(Stored data entries)

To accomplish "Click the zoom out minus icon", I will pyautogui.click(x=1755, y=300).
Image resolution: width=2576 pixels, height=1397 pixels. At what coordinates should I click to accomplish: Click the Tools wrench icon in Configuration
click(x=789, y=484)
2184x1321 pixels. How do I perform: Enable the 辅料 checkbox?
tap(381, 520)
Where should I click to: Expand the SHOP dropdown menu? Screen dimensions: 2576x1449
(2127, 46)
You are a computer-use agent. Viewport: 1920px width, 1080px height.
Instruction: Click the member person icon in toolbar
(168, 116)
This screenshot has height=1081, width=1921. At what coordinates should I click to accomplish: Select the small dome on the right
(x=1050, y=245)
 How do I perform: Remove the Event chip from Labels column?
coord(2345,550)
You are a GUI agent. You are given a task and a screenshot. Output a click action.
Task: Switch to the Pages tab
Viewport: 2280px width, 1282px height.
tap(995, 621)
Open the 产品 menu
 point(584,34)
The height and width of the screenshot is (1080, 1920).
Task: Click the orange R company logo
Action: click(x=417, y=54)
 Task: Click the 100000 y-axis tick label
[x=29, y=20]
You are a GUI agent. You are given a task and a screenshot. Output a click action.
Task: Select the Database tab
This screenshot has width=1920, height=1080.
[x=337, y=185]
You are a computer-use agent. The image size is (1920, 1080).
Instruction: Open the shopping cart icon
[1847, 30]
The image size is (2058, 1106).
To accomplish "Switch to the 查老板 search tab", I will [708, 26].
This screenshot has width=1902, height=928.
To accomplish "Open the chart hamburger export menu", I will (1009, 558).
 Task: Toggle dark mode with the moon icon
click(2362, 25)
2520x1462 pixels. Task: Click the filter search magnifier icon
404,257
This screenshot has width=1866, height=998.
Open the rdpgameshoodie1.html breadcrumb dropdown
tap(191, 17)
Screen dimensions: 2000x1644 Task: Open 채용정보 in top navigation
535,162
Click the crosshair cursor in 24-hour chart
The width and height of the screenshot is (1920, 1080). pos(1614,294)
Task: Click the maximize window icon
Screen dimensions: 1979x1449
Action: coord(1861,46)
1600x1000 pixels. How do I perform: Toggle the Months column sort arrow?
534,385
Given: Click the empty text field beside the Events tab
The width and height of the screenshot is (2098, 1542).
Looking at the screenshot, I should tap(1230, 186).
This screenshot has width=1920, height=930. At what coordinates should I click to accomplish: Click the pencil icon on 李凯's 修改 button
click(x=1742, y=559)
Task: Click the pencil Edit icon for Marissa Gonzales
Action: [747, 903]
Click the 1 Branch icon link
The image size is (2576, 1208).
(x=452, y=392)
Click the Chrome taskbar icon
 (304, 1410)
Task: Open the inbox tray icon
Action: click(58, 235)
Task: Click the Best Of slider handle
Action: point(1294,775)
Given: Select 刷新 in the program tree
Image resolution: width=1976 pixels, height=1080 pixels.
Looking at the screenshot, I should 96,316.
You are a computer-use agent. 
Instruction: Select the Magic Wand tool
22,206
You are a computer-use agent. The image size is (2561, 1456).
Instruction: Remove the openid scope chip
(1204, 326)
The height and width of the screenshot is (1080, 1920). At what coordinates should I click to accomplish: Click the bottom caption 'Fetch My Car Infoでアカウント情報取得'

- [WHAT THE TASK ASKS]: Lines that hold the word "will" are the ones to copy from the entries above.

- [OUTPUT]:
To accomplish "Click the zoom out minus icon", I will pyautogui.click(x=1755, y=300).
To accomplish "Switch to the 查老板 search tab", I will [708, 26].
To accomplish "Open the chart hamburger export menu", I will (1009, 558).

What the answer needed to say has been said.